Anyway, the area was decent enough not to disappoint the infrequent visitor and subtle use of table lamps tended to distract from close inspection of his decorating and, as a bonus, the neighbours were reasonable people. They didn’t ask him any awkward questions, so he reciprocated. There was an actor living at the entrance end, nice sort of chap, he specialised in playing TV baddies but having spoken to him on several occasions Gally suspected if he ever met a real East End gangster he’d be wishing he’d worn his brown corduroys.
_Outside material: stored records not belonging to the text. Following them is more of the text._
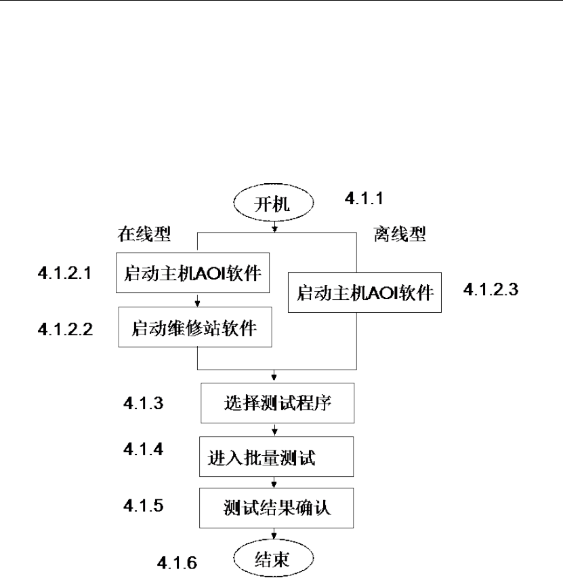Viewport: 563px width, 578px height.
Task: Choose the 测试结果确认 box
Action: [278, 507]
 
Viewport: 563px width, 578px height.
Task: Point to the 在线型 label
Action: [143, 235]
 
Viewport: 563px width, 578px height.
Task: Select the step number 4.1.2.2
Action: [65, 330]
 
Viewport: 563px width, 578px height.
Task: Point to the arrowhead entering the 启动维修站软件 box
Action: [196, 303]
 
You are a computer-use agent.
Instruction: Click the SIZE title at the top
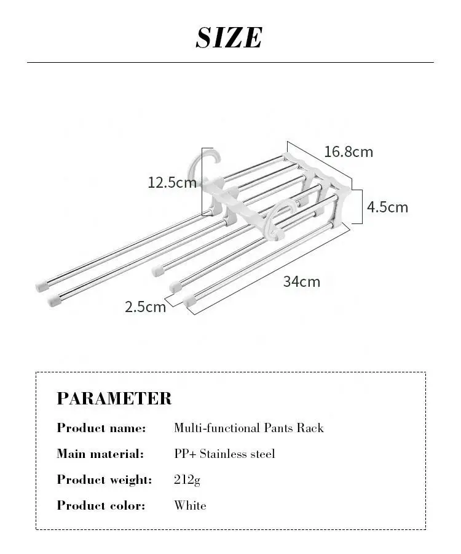[229, 38]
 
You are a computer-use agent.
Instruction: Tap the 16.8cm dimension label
[349, 151]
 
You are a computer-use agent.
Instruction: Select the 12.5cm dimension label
[171, 182]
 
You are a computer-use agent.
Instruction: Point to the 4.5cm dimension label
[387, 207]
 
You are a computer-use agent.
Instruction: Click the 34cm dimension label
[301, 282]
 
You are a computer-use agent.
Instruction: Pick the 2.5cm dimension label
[146, 307]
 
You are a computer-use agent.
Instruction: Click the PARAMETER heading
[114, 398]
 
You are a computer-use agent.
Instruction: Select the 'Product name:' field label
[101, 428]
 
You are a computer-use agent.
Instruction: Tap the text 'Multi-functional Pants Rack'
[248, 428]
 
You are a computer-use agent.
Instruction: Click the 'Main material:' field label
[100, 454]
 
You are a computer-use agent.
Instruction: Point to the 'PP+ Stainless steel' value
[224, 454]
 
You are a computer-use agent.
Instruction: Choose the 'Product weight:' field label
[104, 480]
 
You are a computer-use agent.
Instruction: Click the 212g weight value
[187, 480]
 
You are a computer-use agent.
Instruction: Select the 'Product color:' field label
[101, 506]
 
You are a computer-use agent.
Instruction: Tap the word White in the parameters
[190, 506]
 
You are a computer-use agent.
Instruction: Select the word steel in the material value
[262, 454]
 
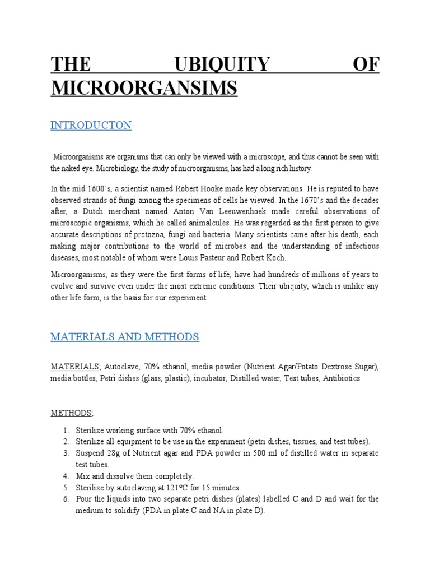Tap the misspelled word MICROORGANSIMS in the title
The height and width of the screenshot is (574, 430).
pyautogui.click(x=144, y=88)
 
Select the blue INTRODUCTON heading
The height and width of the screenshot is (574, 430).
pyautogui.click(x=91, y=125)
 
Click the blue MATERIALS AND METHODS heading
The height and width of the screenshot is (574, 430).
pyautogui.click(x=124, y=337)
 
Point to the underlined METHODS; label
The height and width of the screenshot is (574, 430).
pyautogui.click(x=72, y=413)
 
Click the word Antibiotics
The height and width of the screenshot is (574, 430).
pyautogui.click(x=342, y=378)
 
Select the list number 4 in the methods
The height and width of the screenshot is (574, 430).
pyautogui.click(x=65, y=476)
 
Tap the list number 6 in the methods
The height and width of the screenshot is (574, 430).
pyautogui.click(x=65, y=499)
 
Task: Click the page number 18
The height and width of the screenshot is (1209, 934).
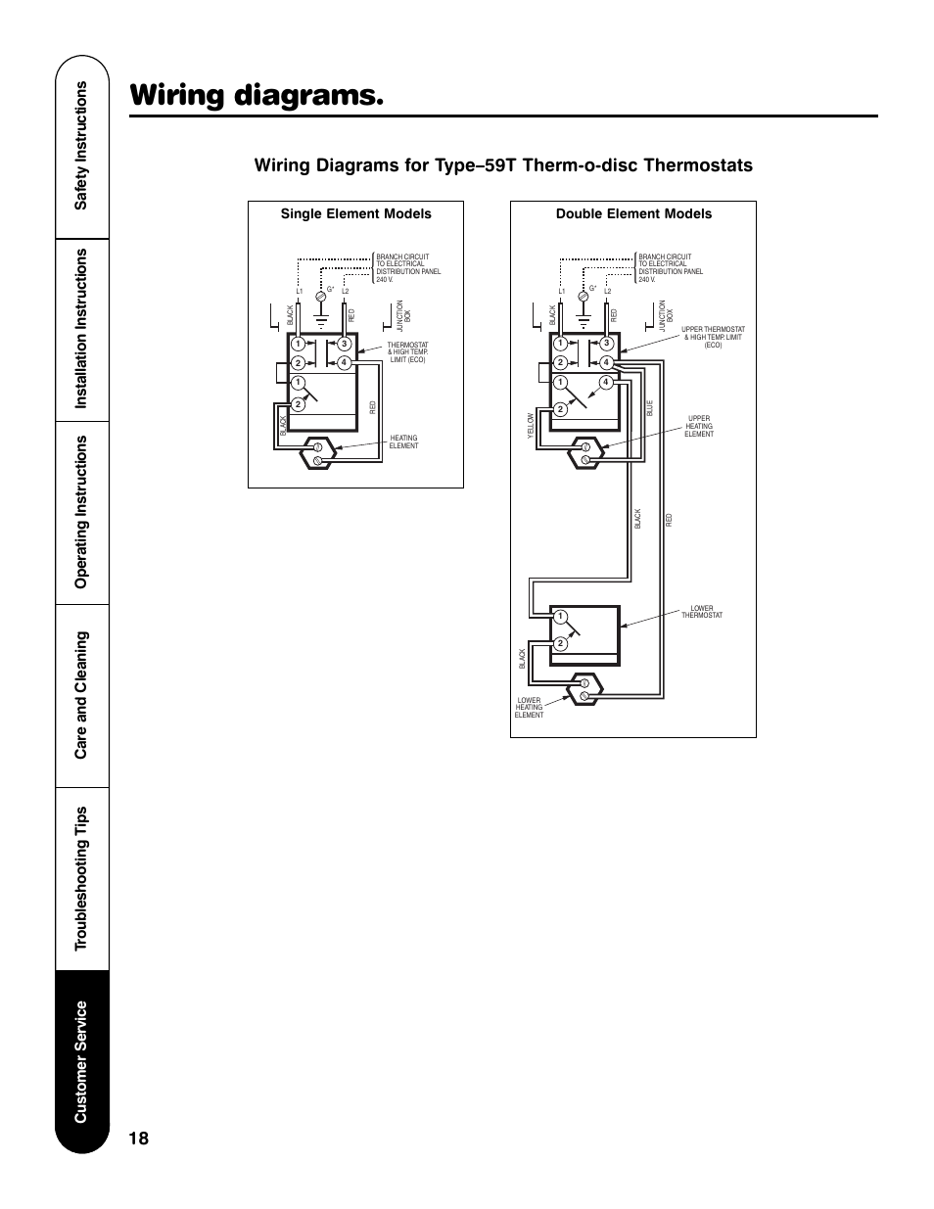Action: (139, 1138)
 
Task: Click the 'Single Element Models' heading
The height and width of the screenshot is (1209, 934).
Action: (355, 213)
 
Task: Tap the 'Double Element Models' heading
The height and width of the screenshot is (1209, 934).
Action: (633, 213)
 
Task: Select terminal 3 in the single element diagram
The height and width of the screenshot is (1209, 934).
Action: (345, 344)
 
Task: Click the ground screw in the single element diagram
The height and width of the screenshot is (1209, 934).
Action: (319, 295)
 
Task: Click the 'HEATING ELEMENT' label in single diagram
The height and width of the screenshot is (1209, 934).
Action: (403, 442)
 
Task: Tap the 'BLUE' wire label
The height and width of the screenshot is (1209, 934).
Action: (649, 408)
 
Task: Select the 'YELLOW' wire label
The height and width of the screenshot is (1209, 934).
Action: (532, 422)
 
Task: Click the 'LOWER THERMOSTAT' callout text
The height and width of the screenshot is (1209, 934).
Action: (702, 612)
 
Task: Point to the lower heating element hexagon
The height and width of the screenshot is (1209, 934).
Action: (585, 689)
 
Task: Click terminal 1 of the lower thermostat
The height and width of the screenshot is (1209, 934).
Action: (560, 617)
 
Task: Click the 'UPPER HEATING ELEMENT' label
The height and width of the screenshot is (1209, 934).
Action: (699, 426)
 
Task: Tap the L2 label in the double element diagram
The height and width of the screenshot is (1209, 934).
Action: (607, 292)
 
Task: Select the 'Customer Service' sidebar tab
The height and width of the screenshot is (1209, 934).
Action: (82, 1062)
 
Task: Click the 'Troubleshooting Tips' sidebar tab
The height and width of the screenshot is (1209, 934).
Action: (82, 877)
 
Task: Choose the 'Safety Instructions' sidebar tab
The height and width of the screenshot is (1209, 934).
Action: (82, 144)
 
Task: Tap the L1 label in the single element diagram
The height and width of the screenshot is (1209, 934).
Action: (300, 292)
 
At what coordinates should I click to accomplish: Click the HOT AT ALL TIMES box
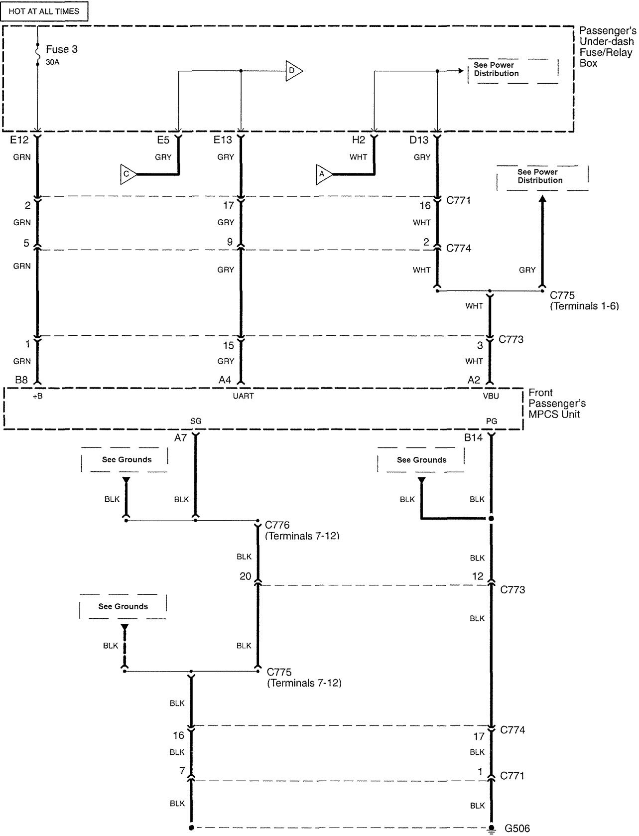[44, 11]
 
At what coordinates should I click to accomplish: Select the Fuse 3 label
[61, 49]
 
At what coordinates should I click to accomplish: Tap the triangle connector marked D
[293, 71]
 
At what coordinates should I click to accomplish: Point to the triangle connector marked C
[128, 174]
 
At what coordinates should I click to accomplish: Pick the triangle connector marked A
[323, 174]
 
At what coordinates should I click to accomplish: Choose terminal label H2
[359, 140]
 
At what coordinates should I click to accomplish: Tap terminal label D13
[419, 140]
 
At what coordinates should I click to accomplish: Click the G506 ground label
[517, 829]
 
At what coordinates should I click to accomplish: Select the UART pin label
[243, 396]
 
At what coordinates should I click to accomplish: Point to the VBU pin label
[491, 396]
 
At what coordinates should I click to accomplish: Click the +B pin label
[37, 396]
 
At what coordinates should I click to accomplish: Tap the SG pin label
[196, 421]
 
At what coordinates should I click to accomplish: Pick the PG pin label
[491, 421]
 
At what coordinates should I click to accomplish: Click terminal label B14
[473, 437]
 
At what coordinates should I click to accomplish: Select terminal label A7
[180, 437]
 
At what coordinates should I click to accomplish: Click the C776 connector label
[277, 525]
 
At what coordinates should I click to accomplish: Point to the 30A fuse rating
[52, 62]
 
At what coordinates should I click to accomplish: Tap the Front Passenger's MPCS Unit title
[557, 404]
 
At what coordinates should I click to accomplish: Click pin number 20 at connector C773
[246, 576]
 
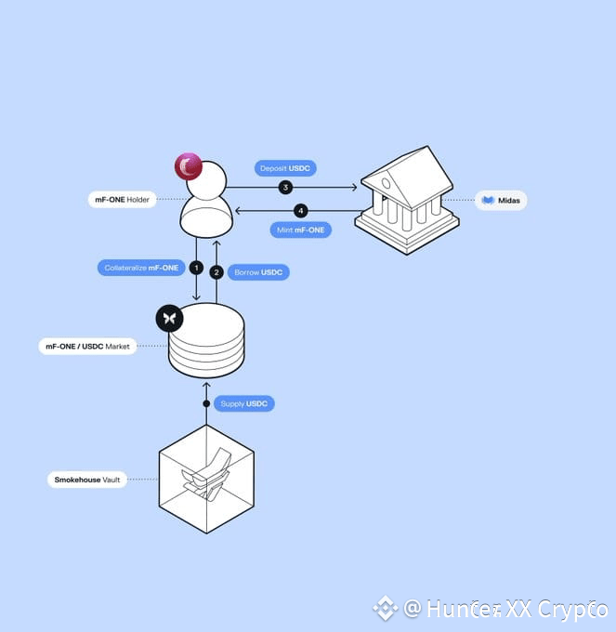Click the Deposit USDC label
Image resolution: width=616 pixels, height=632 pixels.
[x=284, y=168]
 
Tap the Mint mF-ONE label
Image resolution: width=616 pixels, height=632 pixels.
[x=302, y=229]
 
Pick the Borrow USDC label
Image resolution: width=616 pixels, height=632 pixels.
[x=258, y=272]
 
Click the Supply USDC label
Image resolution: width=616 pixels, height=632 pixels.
[x=244, y=403]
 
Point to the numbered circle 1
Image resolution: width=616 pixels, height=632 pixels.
[x=196, y=268]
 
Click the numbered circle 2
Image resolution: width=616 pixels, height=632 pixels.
[x=216, y=272]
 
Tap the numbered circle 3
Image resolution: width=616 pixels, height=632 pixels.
[x=286, y=188]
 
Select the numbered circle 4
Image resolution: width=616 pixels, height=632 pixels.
[x=300, y=210]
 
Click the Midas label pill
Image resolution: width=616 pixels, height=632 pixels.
[x=501, y=200]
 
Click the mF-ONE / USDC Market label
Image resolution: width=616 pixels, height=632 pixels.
[x=87, y=347]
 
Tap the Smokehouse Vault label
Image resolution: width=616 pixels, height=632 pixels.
[x=86, y=480]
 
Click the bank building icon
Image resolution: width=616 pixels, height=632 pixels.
[x=407, y=199]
With another swig of beer, he wandered into the bedroom deciding he’d definitely have a night in then get up early and have a bath in the morning. It’d been a long day, a lot to think about but not now, all he needed tonight was some fairly mindless light entertainment.
Back in the kitchen, dressing gown and slippers, he stared into the fridge then a couple of cupboards reminding himself he needed to get wine to replace the two bottles he usually kept for ‘entertaining’ purposes. Normally, it would be a Vesta curry night but he couldn’t be arsed pushing the boat out so resorted to a stalwart from his Army days. Egg banjos. Fried eggs on buttered bread smothered in ketchup. Foolproof. With a plate of three, he settled down with another beer. A bit of Adam Adamant followed by Petula Clark and he’d go to bed with a book.